Prompt: Once you have reviewed the listing below, restate it word for word.

Records for this exercise:
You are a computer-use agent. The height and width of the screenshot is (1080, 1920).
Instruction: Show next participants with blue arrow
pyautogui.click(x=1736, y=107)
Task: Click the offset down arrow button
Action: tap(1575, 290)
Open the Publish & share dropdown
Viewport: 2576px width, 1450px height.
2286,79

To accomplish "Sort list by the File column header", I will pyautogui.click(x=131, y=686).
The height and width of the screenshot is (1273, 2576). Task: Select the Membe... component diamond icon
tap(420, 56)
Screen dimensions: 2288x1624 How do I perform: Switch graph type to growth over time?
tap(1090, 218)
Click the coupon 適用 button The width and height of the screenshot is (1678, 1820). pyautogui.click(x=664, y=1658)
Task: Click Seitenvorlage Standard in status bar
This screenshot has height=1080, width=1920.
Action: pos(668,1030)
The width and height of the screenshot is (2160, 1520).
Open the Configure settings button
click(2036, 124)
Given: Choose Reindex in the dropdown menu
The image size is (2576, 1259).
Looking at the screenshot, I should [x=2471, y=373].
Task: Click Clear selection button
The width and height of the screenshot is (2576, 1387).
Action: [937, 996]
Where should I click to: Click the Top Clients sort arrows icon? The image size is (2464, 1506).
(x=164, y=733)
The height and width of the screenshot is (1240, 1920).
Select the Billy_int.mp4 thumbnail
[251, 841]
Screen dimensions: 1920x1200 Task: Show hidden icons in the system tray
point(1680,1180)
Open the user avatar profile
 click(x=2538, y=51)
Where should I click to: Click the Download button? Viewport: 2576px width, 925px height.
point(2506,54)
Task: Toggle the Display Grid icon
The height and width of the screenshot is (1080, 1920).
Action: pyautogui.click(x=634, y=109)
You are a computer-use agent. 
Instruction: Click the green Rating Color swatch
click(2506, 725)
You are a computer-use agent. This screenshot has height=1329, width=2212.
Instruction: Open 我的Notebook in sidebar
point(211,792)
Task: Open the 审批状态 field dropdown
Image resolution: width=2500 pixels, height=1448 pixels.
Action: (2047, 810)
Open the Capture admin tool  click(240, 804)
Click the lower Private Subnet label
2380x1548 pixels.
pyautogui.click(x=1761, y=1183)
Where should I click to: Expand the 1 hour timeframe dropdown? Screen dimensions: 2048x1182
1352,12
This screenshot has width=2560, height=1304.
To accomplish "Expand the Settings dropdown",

Your solution:
You are a computer-use agent. The height and width of the screenshot is (1080, 1920).
Instruction: Show next participants with blue arrow
pyautogui.click(x=1736, y=107)
Task: Click the offset down arrow button
Action: tap(1575, 290)
Open the Publish & share dropdown
Viewport: 2576px width, 1450px height.
2286,79

To accomplish "Sort list by the File column header", I will pyautogui.click(x=131, y=686).
The height and width of the screenshot is (1273, 2576). Task: Select the Membe... component diamond icon
tap(420, 56)
Screen dimensions: 2288x1624 How do I perform: Switch graph type to growth over time?
tap(1090, 218)
Click the coupon 適用 button The width and height of the screenshot is (1678, 1820). pyautogui.click(x=664, y=1658)
Task: Click Seitenvorlage Standard in status bar
This screenshot has height=1080, width=1920.
Action: pos(668,1030)
The width and height of the screenshot is (2160, 1520).
Open the Configure settings button
click(2036, 124)
Given: Choose Reindex in the dropdown menu
The image size is (2576, 1259).
Looking at the screenshot, I should [x=2471, y=373].
Task: Click Clear selection button
The width and height of the screenshot is (2576, 1387).
Action: [937, 996]
Where should I click to: Click the Top Clients sort arrows icon? The image size is (2464, 1506).
(x=164, y=733)
The height and width of the screenshot is (1240, 1920).
Select the Billy_int.mp4 thumbnail
[251, 841]
Screen dimensions: 1920x1200 Task: Show hidden icons in the system tray
point(1680,1180)
Open the user avatar profile
 click(x=2538, y=51)
Where should I click to: Click the Download button? Viewport: 2576px width, 925px height.
point(2506,54)
Task: Toggle the Display Grid icon
The height and width of the screenshot is (1080, 1920).
Action: pyautogui.click(x=634, y=109)
You are a computer-use agent. 
Instruction: Click the green Rating Color swatch
click(2506, 725)
You are a computer-use agent. This screenshot has height=1329, width=2212.
Instruction: Open 我的Notebook in sidebar
point(211,792)
Task: Open the 审批状态 field dropdown
Image resolution: width=2500 pixels, height=1448 pixels.
Action: (2047, 810)
Open the Capture admin tool  click(240, 804)
Click the lower Private Subnet label
2380x1548 pixels.
pyautogui.click(x=1761, y=1183)
Where should I click to: Expand the 1 hour timeframe dropdown? Screen dimensions: 2048x1182
1352,12
This screenshot has width=2560, height=1304.
To accomplish "Expand the Settings dropdown",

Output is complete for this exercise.